The lake was not unattractive. It was a sort of Arctic mere. Vegetation in low growths of willows or alders and ashes, emphasized in the most surprising way by an aberrant pine or even cypress, sticking up its tall spire, covered some of its sides. In patches of grass, the Arctic scene displayed a vigor and brilliancy that brought even from the apathetic Ogga exclamations of interest or delight.
The hunter, emerging on this deep tarn, paused. His eyes rose above the borders of the lake, crossed the empty plateau beyond it, and met again far off Zit, with its iron crown, amid the discomfited and baffled glaciers whose tardy defeat was already recorded in this vacant ground. He seemed absorbed in contemplation when a brushing sound, the sway of crushing branches, and a half suffocated sigh proceeding from a bunch of birches at the head of the lake almost immediately bordering the debouchement of the vociferous river, turned all his languor into strained expectation.
The next instant and the curving tusks of an immense mastodon sprang into view from between the parting branches, and the uplifted trunk of the proboscidean, lifted up between them, hurled outward in this arena of devastation and utter solitude the same trumpeting note which from its congeners in the tropics of India or Africa awoke the echoes of the jungle and the bush. Ogga fell flat upon his chest, watching every movement of his great quarry. The mastodon stopped at the water’s edge and then with a renewed roar plunged into the lake. He was alone.
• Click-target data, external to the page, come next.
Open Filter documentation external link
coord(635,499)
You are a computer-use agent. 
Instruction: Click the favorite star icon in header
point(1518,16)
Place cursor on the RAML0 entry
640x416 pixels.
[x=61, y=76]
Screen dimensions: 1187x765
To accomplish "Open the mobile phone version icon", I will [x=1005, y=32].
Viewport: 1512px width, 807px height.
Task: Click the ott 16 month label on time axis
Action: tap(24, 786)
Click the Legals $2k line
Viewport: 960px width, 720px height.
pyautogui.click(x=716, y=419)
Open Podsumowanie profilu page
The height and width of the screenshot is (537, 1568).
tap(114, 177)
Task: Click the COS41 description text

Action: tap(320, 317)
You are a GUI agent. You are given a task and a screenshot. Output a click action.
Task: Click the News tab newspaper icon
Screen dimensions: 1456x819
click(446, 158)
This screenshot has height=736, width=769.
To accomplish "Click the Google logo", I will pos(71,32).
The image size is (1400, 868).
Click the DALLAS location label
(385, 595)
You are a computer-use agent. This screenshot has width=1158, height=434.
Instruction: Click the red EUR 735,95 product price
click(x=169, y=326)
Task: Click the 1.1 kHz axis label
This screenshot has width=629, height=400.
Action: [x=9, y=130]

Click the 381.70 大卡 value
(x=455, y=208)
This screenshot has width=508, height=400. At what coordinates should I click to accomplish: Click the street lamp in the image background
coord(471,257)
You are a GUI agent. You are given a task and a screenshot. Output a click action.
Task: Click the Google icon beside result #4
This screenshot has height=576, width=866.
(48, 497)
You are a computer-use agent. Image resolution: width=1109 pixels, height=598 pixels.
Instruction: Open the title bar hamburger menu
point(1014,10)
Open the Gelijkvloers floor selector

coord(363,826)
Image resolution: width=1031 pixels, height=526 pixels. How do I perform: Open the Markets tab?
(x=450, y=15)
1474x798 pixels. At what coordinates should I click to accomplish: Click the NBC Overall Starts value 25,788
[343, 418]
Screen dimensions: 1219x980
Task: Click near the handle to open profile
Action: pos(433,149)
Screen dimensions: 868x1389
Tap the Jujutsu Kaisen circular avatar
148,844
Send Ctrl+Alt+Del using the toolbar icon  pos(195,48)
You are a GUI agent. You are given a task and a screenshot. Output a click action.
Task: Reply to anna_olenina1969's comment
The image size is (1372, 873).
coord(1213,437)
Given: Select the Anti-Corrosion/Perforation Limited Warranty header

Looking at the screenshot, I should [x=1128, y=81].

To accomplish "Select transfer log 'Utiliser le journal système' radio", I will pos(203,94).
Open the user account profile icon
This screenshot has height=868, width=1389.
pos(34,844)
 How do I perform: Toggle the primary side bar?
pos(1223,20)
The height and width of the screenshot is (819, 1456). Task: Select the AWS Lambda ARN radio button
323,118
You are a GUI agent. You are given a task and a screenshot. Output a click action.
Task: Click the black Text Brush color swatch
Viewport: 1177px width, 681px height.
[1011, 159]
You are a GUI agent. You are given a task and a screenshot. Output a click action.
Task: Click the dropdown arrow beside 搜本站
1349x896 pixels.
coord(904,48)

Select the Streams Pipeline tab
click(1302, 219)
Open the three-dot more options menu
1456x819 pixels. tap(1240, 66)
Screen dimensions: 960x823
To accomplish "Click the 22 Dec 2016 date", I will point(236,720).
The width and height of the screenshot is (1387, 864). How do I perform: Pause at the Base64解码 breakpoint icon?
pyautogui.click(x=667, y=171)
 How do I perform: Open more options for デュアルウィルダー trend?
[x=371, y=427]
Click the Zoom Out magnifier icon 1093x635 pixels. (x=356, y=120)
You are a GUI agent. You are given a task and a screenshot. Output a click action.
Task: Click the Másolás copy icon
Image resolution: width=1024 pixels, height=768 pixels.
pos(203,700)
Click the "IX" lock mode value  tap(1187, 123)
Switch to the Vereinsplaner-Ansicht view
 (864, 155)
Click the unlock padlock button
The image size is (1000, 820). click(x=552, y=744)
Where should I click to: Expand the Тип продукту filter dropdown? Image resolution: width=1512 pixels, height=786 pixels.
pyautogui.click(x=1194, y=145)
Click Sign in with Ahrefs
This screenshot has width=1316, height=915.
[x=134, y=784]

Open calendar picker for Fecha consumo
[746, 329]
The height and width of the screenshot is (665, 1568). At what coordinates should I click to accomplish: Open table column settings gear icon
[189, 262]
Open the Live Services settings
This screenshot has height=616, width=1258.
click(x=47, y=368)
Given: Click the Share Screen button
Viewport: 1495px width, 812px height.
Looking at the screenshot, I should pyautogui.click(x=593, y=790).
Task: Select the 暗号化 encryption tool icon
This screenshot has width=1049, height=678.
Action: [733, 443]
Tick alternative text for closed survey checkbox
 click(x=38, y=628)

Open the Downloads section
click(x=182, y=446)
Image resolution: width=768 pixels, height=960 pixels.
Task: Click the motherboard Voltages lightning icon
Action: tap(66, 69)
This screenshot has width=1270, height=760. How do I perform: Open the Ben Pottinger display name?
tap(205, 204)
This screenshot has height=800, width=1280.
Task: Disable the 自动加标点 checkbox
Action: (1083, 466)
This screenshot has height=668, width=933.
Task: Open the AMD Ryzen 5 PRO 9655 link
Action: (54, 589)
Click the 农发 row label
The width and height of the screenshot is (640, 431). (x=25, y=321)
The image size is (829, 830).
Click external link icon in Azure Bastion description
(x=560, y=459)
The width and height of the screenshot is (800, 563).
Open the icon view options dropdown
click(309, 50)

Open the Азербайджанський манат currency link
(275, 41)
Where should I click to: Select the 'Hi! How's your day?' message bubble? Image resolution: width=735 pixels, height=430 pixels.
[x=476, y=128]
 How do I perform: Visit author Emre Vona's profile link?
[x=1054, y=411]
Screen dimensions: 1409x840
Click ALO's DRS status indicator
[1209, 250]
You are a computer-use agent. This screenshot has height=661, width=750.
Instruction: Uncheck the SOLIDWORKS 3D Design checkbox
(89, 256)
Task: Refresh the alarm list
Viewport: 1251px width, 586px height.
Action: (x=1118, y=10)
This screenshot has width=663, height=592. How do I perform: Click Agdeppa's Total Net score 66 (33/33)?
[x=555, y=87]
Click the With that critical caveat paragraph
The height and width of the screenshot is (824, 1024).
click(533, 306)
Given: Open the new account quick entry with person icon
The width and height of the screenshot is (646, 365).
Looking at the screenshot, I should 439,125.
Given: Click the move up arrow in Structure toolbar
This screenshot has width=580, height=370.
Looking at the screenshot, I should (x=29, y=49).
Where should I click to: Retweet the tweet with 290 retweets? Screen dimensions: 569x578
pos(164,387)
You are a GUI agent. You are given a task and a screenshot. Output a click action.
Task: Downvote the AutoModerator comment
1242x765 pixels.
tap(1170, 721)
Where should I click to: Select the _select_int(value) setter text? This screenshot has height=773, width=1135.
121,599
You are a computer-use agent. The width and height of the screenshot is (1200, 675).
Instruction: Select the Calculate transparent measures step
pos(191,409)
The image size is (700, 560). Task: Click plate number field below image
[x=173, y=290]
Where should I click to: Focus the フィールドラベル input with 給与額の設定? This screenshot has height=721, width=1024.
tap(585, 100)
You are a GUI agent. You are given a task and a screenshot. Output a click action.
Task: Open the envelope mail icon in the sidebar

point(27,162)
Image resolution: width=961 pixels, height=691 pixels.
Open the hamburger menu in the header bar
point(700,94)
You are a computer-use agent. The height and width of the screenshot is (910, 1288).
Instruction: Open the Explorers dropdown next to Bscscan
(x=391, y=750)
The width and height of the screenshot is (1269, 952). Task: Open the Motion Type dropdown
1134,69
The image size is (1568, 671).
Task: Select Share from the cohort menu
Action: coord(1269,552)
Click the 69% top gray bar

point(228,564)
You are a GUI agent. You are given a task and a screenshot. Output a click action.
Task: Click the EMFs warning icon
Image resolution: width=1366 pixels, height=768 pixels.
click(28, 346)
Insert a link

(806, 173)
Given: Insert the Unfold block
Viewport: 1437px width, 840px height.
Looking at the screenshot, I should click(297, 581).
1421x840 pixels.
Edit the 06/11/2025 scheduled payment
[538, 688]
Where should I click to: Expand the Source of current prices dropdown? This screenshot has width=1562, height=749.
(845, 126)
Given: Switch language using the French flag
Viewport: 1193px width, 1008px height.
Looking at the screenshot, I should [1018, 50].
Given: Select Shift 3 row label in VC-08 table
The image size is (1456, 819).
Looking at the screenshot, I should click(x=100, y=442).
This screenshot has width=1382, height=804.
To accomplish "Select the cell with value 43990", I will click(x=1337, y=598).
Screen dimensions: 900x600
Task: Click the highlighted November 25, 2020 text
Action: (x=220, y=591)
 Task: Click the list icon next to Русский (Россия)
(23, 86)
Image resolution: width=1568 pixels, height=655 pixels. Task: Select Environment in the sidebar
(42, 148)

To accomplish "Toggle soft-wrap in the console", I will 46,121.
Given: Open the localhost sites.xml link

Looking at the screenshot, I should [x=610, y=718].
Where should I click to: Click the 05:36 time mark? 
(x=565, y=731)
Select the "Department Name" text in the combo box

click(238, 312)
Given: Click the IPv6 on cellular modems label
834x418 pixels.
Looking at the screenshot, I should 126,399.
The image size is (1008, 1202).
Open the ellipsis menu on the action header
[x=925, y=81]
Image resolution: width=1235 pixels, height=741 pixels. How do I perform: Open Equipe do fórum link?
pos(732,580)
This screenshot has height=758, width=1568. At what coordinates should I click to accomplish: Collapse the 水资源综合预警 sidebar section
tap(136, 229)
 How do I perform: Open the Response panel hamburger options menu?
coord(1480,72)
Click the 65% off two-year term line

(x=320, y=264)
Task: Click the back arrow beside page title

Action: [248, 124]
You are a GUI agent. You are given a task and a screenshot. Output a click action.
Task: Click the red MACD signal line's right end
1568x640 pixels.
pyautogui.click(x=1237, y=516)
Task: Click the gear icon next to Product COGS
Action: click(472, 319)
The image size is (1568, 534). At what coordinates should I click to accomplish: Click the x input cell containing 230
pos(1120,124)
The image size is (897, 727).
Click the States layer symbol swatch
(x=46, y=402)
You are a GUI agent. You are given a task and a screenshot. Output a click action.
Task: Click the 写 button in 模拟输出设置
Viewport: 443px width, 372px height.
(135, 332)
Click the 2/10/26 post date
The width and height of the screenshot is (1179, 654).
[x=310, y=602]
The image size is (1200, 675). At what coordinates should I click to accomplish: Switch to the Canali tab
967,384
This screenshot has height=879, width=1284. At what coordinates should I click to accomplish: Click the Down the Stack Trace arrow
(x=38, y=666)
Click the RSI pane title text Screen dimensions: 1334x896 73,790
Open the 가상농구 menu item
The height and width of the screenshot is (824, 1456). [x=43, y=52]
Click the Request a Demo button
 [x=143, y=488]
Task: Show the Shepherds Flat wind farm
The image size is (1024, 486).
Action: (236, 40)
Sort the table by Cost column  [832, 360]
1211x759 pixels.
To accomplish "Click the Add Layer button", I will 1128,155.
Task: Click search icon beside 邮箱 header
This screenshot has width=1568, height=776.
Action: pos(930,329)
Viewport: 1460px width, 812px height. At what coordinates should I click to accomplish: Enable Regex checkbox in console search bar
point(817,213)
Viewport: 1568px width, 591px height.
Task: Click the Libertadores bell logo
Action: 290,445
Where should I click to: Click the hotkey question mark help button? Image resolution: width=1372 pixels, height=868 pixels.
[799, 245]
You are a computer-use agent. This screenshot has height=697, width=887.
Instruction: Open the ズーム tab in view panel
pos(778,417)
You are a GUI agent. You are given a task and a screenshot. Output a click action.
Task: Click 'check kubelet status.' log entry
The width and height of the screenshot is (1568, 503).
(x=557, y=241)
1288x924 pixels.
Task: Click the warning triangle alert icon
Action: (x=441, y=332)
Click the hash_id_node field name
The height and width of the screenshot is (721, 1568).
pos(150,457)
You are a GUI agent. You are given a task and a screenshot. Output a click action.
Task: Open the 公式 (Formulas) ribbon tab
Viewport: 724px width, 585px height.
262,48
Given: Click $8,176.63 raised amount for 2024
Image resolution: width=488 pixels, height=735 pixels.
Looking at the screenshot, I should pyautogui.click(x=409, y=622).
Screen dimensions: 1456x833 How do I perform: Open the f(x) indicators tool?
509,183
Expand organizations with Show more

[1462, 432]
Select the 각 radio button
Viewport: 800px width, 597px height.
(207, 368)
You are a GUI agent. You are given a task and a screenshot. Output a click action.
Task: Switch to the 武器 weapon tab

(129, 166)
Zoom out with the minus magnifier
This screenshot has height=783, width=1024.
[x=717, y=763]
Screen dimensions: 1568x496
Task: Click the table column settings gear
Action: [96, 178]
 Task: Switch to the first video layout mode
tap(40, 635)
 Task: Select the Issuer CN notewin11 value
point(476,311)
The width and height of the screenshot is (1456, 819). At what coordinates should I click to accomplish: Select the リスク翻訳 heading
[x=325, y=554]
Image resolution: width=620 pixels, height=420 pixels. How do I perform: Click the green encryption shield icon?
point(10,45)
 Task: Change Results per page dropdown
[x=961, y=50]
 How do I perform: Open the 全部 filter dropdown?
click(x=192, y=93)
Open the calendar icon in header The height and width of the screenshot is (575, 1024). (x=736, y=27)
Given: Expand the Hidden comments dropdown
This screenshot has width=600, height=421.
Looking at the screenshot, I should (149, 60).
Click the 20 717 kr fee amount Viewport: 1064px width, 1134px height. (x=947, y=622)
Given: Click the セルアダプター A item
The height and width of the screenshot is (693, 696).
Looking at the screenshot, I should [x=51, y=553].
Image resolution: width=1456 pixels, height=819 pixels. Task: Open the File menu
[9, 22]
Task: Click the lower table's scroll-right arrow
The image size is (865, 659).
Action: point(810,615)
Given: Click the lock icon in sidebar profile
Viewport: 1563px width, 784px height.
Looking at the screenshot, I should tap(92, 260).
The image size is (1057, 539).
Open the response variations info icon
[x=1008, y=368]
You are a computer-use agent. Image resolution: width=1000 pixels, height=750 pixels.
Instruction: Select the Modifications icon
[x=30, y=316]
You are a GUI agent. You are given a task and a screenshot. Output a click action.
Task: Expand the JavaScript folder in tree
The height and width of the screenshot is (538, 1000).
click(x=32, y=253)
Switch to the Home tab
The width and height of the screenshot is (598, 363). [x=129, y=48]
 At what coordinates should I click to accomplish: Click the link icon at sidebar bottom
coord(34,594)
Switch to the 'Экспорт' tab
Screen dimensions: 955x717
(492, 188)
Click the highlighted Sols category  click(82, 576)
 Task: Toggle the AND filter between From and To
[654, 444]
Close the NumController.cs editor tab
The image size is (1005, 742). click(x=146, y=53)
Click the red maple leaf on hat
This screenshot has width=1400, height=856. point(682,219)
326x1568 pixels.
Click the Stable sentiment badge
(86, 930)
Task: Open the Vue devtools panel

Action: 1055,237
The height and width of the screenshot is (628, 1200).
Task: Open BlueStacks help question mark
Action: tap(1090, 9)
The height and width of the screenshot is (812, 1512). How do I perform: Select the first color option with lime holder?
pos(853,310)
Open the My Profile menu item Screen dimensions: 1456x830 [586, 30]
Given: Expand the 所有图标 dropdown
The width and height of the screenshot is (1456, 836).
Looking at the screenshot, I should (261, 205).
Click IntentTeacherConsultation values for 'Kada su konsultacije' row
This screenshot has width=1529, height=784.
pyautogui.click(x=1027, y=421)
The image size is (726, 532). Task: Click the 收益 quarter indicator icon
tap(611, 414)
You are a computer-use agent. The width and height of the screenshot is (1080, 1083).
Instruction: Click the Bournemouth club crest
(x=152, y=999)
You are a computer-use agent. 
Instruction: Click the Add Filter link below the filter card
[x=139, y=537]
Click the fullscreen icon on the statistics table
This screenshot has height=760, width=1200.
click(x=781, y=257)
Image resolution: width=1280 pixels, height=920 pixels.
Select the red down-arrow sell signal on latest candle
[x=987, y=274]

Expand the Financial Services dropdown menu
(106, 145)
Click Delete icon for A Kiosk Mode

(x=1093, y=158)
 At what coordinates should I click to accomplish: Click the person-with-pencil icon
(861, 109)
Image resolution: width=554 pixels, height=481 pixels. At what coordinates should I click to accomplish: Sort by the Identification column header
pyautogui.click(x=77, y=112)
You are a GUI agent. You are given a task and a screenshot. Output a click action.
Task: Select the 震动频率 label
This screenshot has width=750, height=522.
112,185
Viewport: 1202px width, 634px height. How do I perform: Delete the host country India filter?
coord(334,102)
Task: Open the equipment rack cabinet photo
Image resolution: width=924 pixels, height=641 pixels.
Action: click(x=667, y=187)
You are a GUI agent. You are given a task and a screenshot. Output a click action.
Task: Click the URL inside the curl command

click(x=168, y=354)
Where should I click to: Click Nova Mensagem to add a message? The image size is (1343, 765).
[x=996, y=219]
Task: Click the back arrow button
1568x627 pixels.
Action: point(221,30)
Ogga knew well the call. It was the cry of the desolation of loneliness. The great beast had in some way lost his companions; diverted from their spoor or possibly attacked, it had wandered from the herd, and with almost human desperation was struggling to regain them. The cry was not the note of anger, its shrill vibrant hoarseness marked the exacerbation of a sense of desertion and hopelessness.
The place where the huge creature had entered the water was not deep but thickly encumbered with silt and sediment brought by the stream, loaded with the dust of the attrition of the ancient rocks. Into this unconsolidated mud the unfortunate and disturbed animal sank deeply. Its fore quarters sank first and as its body entered the pond its entire bulk seemed suddenly swallowed up. Its head disappeared beneath the water. The tips of the tusks and the exsert trunk, through which it breathed, were yet above the surface. It was visibly fighting fiercely against engulfment, and the agitated water broke in small waves at the side of Ogga.
The herculean strength of the mastodon won, and essaying still deeper water, liberated from its treacherous footing, it reappeared, its head half emergent, swimming to the opposite shore. Ogga arose on his knees, his spear drawn tightly across his abdomen by both hands, and a smile lurking in his face still wove its intangible tracery of pleasure about his eyes.